───── GIVEN TEXT
China’s export-oriented e-commerce has been flourishing over the last few years as the world demands its electronics, fast fashion, sporting gear, and other everyday goods. While the country’s digital exporters revel in the boom, they also face challenges. One of their biggest pain points has been payments collection, which normally involves high costs, delays and insufficient transparency.
SwooshTransfer, which recently received an angel funding round of “several million dollars” from investors including Sequoia China and K2VC, is one of the new players who want to make international transactions easier for Chinese businesses and beyond. The company declined to disclose the exact funding amount.
After a decade at Alibaba and its fintech affiliate giant Ant Group, Max Ma founded SwooshTransfer in 2021 to facilitate cross-border payments for small- and medium-sized enterprises as well as individuals such as overseas students, for whom tuition payments are often a hassle. The firm’s main strength, Ma told TC, is applying technology to automate transactions, helping customers reduce costs as well as risks.
For instance, rather than employing human employees, the startup uses privacy computing and blockchain to manage the regulatory paperwork needed for cross-border transactions. It also uses artificial intelligence to detect fraud and abnormal user behavior.
“Chinese SMEs going global are rising, but there aren’t many friendly tools to support their business,” said Ma. “In international payments, the fees [charged by third party services] are traditionally opaque, and users receive little or no customized service.”
Swooshtransfer’s ambition doesn’t stop at outbound Chinese merchants and students. It has set up a base in the UK, where it has hired a local executive to be the firm’s acting CEO, a relatively rare decision for globalizing Chinese companies which tend to be run by managers from China. The startup plans to tout its marketing tools and payments solutions to retailers in the UK, which it sees as a stepping stone to entering other European markets down the road, said the founder.
──────────
───── DATA SECTION
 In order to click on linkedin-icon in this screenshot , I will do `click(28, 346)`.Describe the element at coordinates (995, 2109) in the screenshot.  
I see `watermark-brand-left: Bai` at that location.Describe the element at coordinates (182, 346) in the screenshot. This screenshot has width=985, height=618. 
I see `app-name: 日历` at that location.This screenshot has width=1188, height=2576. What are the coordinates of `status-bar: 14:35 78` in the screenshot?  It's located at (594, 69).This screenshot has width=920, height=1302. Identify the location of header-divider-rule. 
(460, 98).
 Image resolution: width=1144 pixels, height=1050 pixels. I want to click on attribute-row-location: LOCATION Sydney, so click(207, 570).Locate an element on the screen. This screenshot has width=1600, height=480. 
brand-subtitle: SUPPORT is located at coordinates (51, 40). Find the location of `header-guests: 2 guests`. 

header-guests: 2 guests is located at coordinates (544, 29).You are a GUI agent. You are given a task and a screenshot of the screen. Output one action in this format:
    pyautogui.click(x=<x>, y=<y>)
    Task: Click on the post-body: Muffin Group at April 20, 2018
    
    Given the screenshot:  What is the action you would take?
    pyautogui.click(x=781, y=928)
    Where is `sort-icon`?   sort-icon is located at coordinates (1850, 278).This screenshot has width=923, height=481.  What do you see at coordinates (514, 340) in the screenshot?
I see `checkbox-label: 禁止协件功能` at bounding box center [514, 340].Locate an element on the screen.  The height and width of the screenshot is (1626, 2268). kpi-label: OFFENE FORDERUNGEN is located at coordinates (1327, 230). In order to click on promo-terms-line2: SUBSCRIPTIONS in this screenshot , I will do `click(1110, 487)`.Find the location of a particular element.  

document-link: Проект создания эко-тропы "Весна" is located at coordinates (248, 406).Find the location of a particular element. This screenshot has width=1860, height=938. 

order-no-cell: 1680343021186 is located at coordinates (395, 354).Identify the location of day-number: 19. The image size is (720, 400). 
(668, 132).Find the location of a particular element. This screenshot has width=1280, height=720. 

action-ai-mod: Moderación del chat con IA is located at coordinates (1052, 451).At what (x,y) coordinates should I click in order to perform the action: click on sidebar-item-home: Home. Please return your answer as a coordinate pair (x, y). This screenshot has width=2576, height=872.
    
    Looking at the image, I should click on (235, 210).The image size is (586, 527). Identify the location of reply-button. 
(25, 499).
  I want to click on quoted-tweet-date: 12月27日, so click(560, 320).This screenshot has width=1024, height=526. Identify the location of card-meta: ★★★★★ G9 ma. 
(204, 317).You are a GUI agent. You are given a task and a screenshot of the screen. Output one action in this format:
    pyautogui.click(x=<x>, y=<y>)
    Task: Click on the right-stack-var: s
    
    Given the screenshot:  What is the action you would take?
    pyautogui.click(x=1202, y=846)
──────────
Duplicate the part of the SwooshTransfer article starting at "Swooshtransfer’s ambition doesn’t" and ending at "said the founder.".

Swooshtransfer’s ambition doesn’t stop at outbound Chinese merchants and students. It has set up a base in the UK, where it has hired a local executive to be the firm’s acting CEO, a relatively rare decision for globalizing Chinese companies which tend to be run by managers from China. The startup plans to tout its marketing tools and payments solutions to retailers in the UK, which it sees as a stepping stone to entering other European markets down the road, said the founder.